Conditions Influencing the Efficacy of Vaccination with Live Organisms against Leishmania major Infection

Khaled S. Tabbara ,^, Nathan C. Peters, Farhat Afrin,^, Susana Mendez, Sylvie Bertholet, Yasmine Belkaid, and David L. Sacks^*

Laboratory of Parasitic Diseases, National Institute of Allergy and Infectious Diseases, National Institutes of Health, Bethesda, Maryland 20892

Received 26 January 2005/ Returned for modification 8 March 2005/ Accepted 18 March 2005

Numerous experimental vaccines have been developed with the goal of generating long-term cell-mediated immunity to the obligate intracellular parasite Leishmania major, yet inoculation with live, wild-type L. major remains the only successful vaccine in humans.

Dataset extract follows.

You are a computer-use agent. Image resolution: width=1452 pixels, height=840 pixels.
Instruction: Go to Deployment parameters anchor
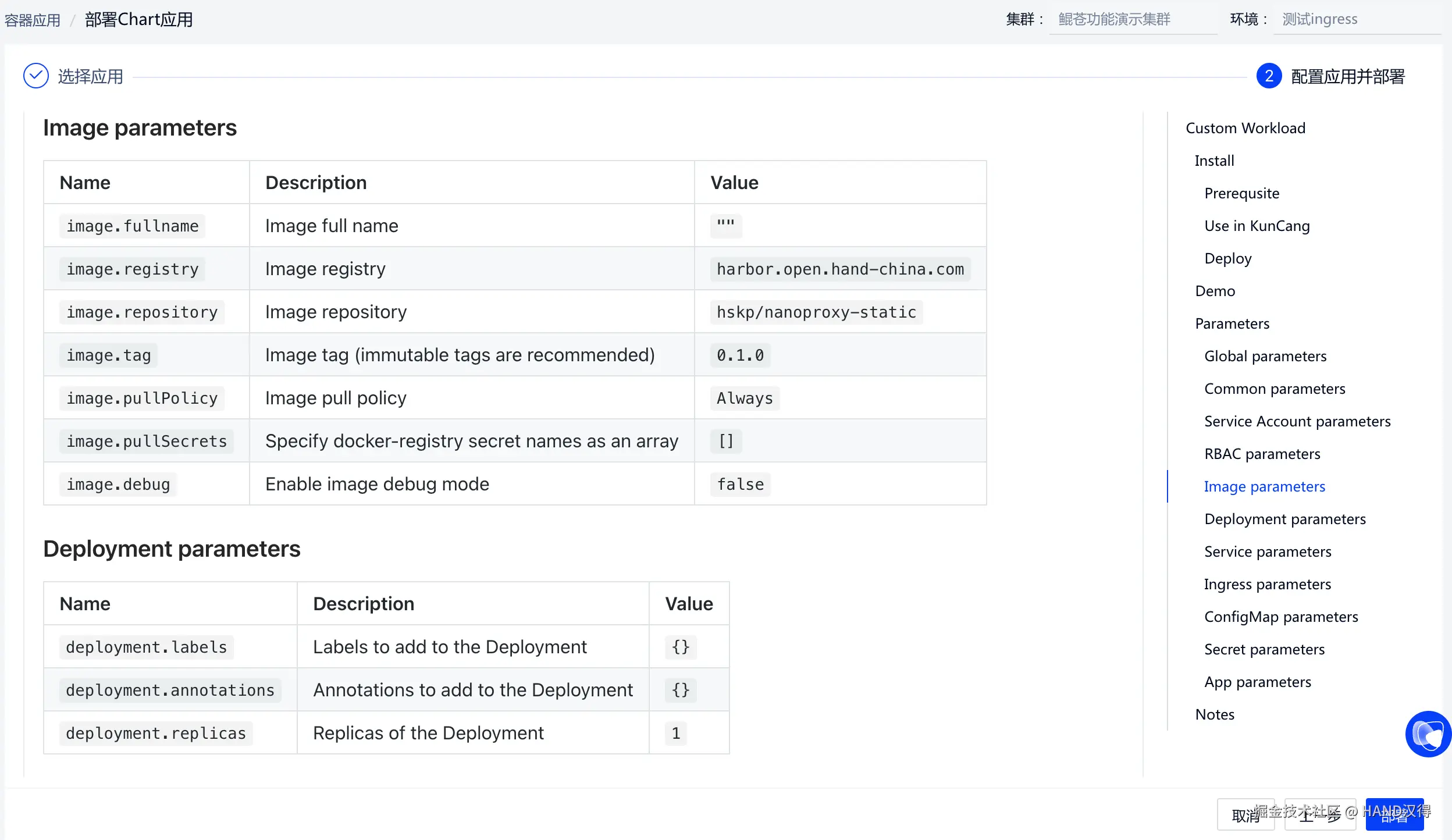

We examined the expression of immunity at the site of secondary, low-dose challenge in the ear dermis to determine the kinetics of parasite clearance and the early events associated with the protection conferred by vaccination with live L. major organisms in C57BL/6 mice. Particular attention was given to the route of vaccination. We observed that the rapidity, strength, and durability of the memory response following subcutaneous vaccination with live parasites in the footpad are even greater than previously appreciated. Antigen-specific gamma interferon (IFN-)-producing T cells infiltrate the secondary site by 1.5 weeks, and viable parasites are cleared as early as 2.5 weeks following rechallenge, followed by a rapid drop in IFN-⁺ CD4⁺ cell numbers in the site. In comparison, intradermal vaccination with live parasites in the ear generates immunity that is delayed in effector cell recruitment to the rechallenge site and in the clearance of parasites from the site. This compromised immunity was associated with a rapid recruitment of interleukin-10 (IL-10)-producing CD4⁺ T cells to the rechallenge site. Treatment with anti-IL-10-receptor or anti-CD25 antibody enhanced early parasite clearance in ear-vaccinated mice, indicating that chronic infection in the skin generates a population of regulatory cells capable of influencing the level of resistance to reinfection. A delicate balance of effector and regulatory T cells may be required to optimize the potency and durability of vaccines against Leishmaniasis and other intracellular pathogens.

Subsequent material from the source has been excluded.